You will see some people put fancy lights on their heads and walk slowly with the dancing groups. Upper-caste people put lights on people’s heads because they want a fancy element in the wedding ceremony video.

Those people who put the fancy lights on their heads are from marginalised communities. They are paid to do this. But this is exploitation. They were and are historically and socially excluded from society. As a result, they don’t have many options to earn a livelihood. So they end up being the “fun element” of so-called upper-caste people.

But upper-caste people never acknowledge that caste exists here too. When you discuss this, they say, “Bro, why do you bring caste into everything?” 

“Bro, because you never acknowledge your caste privileges.”

Have you ever seen a Savarna put a light on their head in the Baraat of a so-called lower caste person? Do you want your parents to lift the Jutha plates in a Dalit marriage?

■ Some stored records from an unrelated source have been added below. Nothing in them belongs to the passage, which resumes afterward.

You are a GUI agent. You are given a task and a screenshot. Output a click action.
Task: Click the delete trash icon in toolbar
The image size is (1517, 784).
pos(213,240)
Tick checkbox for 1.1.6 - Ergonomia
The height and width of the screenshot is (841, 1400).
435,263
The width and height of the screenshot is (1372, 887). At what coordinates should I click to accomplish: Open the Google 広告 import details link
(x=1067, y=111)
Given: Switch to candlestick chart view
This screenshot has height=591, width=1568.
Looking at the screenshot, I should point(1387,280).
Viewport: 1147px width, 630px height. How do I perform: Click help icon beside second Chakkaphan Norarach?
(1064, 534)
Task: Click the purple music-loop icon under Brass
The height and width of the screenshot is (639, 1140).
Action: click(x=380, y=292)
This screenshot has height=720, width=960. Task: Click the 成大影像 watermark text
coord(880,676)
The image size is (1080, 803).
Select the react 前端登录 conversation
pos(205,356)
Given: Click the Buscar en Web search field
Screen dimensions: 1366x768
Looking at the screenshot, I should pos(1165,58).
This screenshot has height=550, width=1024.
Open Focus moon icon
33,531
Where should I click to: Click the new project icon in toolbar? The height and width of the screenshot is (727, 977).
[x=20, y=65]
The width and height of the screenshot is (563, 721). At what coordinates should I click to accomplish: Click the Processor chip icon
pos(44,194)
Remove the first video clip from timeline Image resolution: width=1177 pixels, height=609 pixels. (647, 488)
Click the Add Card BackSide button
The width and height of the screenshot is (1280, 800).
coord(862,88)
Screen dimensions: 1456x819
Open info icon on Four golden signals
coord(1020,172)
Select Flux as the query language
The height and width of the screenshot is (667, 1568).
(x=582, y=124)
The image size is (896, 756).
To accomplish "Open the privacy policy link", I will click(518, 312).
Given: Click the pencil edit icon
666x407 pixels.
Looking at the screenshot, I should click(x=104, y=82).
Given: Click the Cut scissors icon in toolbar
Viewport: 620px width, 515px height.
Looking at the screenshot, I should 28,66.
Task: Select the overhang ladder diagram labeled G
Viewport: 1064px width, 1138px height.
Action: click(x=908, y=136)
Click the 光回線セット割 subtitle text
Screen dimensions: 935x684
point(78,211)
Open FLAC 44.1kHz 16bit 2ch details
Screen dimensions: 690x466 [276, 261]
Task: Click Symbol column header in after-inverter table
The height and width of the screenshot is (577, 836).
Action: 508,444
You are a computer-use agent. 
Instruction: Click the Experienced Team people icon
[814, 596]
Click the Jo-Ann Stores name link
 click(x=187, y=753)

As an excuse, some privileged people say that this is the story of villages; these things only happen in the village, not in the town. The question which should be asked here is where do these people in towns come from? From the village, right? So do you think they forget the casteist culture?

Where There Are UC People, There Is Casteism

Let me take some extreme examples. Surely, you have heard from many NRI families that they want a bahu from their own culture. Many NRI boys may also have the same wish. And what is our culture? We promote endogamy — marriage within our group. What’s our group? Of course, it’s based on caste.

So, when we say we make relations within our own groups, we implicitly show how casteist we are.

In the movie The Namesake, a second-generation Indian-American boy has to marry within his own Bengali culture because his parents want him to. So he does. Although, the marriage doesn’t work. But you see the pressure of continuing that casteist cultural practice. These parents are elite, too. And this is not in the village. Even not in any Indian city.

As Babasaheb Bhimrao Ambedkar rightly put in his book Annihilation of caste, nothing eradicates caste and casteism except intercaste marriages.